— Start —
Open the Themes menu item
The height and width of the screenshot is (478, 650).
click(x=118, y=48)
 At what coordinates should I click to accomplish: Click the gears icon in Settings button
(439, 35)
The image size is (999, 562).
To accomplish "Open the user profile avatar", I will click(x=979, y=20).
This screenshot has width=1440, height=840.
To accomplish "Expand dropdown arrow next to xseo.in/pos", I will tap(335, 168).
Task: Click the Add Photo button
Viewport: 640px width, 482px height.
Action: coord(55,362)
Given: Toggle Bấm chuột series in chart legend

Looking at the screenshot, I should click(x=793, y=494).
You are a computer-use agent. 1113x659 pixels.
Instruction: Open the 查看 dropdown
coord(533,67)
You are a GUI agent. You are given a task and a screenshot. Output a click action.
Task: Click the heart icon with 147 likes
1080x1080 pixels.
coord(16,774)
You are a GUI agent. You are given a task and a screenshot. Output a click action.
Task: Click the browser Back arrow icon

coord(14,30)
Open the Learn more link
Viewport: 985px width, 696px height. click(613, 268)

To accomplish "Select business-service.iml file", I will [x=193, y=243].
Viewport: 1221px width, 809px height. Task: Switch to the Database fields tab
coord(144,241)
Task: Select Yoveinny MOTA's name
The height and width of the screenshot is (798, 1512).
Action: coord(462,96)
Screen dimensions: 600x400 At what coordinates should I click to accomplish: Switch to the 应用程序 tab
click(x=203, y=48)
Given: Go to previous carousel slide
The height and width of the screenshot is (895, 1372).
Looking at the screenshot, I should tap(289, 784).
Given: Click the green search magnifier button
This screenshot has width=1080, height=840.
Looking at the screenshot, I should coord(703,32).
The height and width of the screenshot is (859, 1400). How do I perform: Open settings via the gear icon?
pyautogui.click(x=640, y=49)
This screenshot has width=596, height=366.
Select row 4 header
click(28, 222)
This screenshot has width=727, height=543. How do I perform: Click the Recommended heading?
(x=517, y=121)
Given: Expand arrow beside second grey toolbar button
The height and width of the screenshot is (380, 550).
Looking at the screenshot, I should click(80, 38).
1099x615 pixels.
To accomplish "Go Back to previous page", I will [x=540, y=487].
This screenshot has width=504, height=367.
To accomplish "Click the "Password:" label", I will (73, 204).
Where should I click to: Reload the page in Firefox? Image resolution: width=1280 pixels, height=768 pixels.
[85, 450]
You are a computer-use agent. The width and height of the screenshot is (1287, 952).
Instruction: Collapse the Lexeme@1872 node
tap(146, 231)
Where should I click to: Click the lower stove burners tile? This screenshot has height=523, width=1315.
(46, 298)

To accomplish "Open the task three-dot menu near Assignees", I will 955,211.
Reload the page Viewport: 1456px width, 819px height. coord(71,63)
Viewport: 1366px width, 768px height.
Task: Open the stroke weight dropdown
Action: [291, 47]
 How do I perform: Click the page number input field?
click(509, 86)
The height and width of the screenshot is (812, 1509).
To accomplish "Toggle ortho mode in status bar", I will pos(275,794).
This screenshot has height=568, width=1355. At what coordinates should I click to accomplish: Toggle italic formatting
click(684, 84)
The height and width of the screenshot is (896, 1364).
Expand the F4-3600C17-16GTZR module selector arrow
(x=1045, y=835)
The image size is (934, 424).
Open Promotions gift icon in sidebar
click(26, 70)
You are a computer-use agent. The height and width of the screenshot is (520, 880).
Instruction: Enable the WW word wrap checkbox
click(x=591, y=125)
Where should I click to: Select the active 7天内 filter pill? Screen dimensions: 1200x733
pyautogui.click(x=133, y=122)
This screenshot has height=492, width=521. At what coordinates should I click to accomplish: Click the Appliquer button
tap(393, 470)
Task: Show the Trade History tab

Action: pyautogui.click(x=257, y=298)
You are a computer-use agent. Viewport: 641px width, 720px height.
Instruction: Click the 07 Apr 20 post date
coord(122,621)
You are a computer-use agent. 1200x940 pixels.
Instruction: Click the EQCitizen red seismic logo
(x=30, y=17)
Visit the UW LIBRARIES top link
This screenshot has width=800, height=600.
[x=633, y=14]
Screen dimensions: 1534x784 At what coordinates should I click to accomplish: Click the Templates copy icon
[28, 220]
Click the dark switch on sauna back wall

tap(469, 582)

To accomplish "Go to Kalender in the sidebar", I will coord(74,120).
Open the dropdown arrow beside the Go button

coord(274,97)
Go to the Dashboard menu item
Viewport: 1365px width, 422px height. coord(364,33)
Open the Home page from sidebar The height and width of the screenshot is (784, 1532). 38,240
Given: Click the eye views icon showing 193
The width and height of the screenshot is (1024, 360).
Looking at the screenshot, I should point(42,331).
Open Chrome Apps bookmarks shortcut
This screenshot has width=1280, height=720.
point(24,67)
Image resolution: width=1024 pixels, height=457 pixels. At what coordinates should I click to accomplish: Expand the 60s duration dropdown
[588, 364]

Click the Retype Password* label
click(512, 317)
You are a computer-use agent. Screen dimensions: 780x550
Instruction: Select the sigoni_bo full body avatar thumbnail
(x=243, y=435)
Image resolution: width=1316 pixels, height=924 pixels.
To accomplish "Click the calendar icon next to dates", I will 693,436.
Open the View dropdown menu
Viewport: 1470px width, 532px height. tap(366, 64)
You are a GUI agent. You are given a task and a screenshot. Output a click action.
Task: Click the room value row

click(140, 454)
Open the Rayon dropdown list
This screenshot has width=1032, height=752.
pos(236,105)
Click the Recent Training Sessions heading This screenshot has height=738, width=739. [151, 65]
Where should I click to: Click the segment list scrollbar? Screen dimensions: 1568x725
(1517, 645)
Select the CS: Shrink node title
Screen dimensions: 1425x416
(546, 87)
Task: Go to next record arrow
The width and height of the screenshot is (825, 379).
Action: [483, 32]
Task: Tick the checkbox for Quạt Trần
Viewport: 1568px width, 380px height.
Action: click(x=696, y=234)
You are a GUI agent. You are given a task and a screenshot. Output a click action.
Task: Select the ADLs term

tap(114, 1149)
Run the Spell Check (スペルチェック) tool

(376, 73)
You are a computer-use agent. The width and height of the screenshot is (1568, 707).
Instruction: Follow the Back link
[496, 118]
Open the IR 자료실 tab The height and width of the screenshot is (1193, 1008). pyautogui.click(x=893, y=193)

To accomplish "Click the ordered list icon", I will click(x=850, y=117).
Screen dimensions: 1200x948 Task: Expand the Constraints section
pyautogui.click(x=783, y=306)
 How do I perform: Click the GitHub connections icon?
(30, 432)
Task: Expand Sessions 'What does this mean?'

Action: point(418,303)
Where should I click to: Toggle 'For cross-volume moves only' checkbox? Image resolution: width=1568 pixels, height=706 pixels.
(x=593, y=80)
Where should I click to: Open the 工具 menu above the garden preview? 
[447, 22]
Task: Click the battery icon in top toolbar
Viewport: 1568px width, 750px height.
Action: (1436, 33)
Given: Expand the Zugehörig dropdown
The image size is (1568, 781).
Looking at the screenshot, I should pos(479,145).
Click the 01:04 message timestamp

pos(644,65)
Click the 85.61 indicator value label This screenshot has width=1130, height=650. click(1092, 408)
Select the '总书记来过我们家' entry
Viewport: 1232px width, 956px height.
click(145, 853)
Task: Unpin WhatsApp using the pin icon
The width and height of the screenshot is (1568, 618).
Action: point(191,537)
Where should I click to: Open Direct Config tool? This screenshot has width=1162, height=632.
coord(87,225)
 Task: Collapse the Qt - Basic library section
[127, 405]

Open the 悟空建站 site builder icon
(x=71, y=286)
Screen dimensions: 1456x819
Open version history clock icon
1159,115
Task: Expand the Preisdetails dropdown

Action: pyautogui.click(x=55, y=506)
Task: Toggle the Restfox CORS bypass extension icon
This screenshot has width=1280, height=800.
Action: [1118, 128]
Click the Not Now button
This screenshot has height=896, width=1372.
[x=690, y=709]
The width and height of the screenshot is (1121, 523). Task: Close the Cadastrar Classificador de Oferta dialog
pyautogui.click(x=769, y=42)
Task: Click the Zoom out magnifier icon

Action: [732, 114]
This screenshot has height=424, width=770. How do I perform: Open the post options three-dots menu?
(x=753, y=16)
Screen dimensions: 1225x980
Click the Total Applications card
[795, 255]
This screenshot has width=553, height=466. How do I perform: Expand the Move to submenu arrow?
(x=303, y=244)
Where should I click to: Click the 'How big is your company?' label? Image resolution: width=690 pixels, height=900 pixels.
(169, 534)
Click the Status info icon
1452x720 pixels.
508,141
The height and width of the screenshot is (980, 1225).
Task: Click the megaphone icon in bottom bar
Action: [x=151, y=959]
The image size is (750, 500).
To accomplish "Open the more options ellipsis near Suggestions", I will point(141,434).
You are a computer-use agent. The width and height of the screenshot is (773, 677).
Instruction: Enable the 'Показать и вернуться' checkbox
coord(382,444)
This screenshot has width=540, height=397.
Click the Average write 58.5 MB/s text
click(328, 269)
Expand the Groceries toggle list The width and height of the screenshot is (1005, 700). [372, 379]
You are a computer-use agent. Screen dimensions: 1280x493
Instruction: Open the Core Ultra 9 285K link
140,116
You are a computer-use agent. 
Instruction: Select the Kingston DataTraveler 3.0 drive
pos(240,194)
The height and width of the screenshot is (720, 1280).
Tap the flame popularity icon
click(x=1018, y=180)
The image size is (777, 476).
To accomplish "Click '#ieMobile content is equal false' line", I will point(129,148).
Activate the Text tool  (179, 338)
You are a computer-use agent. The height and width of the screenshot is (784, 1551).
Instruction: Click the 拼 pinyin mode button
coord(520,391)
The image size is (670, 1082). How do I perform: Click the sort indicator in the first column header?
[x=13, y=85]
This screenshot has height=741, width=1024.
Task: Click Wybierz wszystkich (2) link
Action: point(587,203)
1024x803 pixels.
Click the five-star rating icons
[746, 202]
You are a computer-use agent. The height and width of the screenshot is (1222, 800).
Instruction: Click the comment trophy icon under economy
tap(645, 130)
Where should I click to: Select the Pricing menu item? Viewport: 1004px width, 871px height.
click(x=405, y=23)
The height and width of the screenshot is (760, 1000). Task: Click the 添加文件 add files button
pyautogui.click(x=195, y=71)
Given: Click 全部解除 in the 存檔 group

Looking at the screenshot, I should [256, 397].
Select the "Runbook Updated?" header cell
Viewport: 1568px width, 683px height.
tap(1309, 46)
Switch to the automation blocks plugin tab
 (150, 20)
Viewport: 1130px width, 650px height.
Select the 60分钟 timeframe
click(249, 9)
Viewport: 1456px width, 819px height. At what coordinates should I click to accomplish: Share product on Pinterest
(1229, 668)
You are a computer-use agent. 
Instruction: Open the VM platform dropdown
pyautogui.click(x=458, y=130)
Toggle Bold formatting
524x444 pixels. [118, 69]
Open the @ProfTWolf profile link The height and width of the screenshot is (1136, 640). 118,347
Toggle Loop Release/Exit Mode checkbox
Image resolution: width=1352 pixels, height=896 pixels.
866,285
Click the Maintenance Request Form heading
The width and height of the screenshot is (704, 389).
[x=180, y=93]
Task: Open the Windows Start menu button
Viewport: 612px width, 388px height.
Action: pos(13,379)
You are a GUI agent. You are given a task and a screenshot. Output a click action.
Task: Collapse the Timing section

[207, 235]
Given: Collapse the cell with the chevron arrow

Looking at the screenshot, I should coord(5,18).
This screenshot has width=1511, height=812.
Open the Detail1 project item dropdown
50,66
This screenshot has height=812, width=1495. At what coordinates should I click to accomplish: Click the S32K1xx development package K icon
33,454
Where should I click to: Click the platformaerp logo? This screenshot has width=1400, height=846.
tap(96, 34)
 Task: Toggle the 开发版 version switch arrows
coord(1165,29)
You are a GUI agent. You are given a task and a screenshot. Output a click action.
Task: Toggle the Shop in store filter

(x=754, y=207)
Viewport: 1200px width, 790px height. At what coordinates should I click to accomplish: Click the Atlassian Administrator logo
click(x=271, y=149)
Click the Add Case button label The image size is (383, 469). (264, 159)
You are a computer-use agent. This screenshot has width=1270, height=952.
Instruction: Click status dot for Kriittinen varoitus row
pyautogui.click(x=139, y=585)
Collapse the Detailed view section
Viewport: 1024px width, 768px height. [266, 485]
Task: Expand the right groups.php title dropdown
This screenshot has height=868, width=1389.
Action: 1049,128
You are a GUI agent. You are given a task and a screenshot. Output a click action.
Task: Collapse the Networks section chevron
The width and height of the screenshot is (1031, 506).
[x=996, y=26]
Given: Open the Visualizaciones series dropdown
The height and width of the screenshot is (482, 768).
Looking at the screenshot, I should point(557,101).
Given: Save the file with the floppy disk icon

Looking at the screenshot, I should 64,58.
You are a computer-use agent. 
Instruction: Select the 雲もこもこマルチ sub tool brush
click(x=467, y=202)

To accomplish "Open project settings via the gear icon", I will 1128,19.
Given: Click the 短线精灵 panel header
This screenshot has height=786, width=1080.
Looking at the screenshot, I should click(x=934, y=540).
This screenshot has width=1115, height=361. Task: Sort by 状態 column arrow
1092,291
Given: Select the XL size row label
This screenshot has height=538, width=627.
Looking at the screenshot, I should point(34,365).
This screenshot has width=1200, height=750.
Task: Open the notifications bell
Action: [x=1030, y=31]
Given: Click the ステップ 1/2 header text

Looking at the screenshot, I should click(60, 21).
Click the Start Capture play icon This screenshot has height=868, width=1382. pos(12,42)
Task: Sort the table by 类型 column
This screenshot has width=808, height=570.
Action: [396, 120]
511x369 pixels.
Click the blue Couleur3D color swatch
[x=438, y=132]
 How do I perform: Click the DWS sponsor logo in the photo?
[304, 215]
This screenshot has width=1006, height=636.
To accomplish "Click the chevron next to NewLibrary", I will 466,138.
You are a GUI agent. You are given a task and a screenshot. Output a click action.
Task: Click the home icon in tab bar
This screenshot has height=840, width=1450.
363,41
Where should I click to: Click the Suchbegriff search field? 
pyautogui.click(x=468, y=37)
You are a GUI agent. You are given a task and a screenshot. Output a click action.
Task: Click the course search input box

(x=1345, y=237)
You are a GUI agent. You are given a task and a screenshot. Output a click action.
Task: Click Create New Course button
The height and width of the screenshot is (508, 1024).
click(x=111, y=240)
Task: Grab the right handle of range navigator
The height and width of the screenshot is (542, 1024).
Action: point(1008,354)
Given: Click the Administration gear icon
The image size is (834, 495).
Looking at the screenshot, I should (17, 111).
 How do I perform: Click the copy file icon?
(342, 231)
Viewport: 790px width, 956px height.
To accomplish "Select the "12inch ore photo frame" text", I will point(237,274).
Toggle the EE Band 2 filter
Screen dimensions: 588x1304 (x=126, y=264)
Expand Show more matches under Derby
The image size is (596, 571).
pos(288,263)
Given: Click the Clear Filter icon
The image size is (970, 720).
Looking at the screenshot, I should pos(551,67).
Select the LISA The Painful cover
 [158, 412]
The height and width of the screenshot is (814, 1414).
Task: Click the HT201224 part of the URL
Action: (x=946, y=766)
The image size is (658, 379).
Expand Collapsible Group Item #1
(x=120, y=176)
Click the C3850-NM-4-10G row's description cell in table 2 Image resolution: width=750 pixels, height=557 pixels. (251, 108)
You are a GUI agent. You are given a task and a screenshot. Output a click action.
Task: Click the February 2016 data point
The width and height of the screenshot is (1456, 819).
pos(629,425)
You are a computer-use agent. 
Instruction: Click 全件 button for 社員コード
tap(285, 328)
— End —
(WRITTEN EXERCISE) Return the records above verbatim, starting with the line that contains "Expand the Groceries" and going on through the line that contains "Action: point(587,203)".

(COMPLETED TASK)
Expand the Groceries toggle list The width and height of the screenshot is (1005, 700). [372, 379]
You are a computer-use agent. Screen dimensions: 1280x493
Instruction: Open the Core Ultra 9 285K link
140,116
You are a computer-use agent. 
Instruction: Select the Kingston DataTraveler 3.0 drive
pos(240,194)
The height and width of the screenshot is (720, 1280).
Tap the flame popularity icon
click(x=1018, y=180)
The image size is (777, 476).
To accomplish "Click '#ieMobile content is equal false' line", I will point(129,148).
Activate the Text tool  (179, 338)
You are a computer-use agent. The height and width of the screenshot is (784, 1551).
Instruction: Click the 拼 pinyin mode button
coord(520,391)
The image size is (670, 1082). How do I perform: Click the sort indicator in the first column header?
[x=13, y=85]
This screenshot has height=741, width=1024.
Task: Click Wybierz wszystkich (2) link
Action: point(587,203)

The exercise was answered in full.